Welcome to part 3 of this series in compiling functional languages to LLVM. In
part 2 we added basic control
flow to our langauge with an if / then / else
construct.
Today we’re going to get one important step towards a functional programming language by adding functions and variables.
By the end of today we’ll be able to make small modules such as:
function add(a: integer, b: integer) {
a + b
}
function increment(a: integer) {
a + 1
}
add(increment(1), add(2, 3))
However, there are quite a few things our functions won’t do.
- They can’t call themselves recursively (ie,
function factorial(a: Integer) { if a == 0 then 1 else a * factorial(a - 1) }
. This is to simplify the typechecker implementation for the time being rather than any limitation in LLVM - we’ll come back round to making this possible. - We must define all function arguments up front (ie,
a: Integer, b: Boolean
). It is possible to infer these, but let’s keep things simple for now. - Functions can only call functions defined before them. This can be solved by doing some dependency analysis before typechecking (ie, move things around to typecheck them in a sensible order). We avoid this for now, but will come back to it.

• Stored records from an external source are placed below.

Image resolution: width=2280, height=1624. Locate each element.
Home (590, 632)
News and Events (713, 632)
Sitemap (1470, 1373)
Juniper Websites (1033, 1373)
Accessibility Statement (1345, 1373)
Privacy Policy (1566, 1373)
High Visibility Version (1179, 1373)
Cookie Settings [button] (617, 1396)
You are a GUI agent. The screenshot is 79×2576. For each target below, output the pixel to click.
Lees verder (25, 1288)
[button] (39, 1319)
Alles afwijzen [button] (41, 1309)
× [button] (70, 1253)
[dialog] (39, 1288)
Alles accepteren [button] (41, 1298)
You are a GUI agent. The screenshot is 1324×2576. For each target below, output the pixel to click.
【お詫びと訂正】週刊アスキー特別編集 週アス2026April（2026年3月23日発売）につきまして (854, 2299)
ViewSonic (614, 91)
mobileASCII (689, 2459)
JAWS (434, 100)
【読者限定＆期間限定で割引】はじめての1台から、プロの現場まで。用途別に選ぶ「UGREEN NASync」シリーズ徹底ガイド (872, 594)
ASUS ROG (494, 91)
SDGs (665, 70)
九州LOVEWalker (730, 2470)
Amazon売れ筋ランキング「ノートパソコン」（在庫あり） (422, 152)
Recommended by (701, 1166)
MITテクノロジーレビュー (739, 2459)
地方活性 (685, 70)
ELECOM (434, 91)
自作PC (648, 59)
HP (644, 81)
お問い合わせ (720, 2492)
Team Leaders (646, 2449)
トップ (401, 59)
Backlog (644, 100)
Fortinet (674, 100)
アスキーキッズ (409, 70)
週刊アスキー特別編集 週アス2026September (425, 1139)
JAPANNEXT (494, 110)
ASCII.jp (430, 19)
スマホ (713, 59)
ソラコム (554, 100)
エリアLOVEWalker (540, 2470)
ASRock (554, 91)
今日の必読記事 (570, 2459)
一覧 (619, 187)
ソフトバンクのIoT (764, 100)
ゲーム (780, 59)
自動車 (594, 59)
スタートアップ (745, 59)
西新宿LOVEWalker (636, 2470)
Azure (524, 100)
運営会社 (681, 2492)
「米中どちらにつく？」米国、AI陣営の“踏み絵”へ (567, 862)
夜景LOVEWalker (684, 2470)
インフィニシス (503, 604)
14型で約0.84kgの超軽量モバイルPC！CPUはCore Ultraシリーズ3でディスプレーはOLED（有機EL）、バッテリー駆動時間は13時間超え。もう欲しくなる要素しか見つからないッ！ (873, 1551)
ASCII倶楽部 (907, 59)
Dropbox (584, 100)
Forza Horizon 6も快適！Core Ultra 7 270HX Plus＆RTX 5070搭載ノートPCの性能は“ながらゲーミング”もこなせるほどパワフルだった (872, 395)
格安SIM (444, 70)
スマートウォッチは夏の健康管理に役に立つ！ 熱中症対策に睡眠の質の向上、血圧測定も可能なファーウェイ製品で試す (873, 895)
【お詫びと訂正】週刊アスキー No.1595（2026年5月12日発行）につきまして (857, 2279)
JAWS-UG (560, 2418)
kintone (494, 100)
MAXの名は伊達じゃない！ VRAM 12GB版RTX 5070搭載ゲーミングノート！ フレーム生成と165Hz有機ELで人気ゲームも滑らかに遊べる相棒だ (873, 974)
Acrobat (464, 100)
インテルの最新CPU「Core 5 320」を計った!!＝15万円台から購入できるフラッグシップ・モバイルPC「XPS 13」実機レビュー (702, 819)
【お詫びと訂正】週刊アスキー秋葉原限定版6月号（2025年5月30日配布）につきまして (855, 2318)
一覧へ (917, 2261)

- Functions can’t return other functions, they can only be defined at the top level. This is a limitation of LLVM, however in future chapters we’ll work around this by implementing closures.
OK, lets get concrete
We’re going to need some new datatypes to express all the new things we want to do.
Function
Firstly, we have a Function
type.
data Function ann = Function
fnAnn :: ann,
{ fnArgs :: [(ArgumentName, Type ann)],
fnFunctionName :: FunctionName,
fnBody :: Expr ann
}deriving stock (Eq, Ord, Show, Functor)
This lets us describe something like:
function add(a: Integer, b: Integer) {
a + b
}
Note that the function body is a single Expr
, and that it can use variables
a
and b
introduced as function arguments.
The ann
type will contain file location information
after parsing, and then will contain the type of the function after
typechecking.
Our function implementation is very limited - we can only use variables passed into the function as arguments, and must explicitly annotate each function argument with it’s type.
Module
A Module
lets us combine multiple functions and a main
expression.
data Module ann = Module
mdFunctions :: [Function ann],
{ mdExpr :: Expr ann
}deriving stock (Eq, Ord, Show, Functor)
This lets us write code like:
function increment(a: Integer) {
a + 1
}
function decrement(a: Integer) {
a - 1
}
increment(decrement(1)) == 1
As mentioned earlier, functions can only be used in the order
they are defined. Therefore decrement
could call increment
, but not the
other way round. We can improve this in future with some basic dependency
analysis.
Expr
Our Expr
needs a couple of new constructors.
data Expr ann
= EPrim ann Prim
| EInfix ann Op (Expr ann) (Expr ann)
| EIf ann (Expr ann) (Expr ann) (Expr ann)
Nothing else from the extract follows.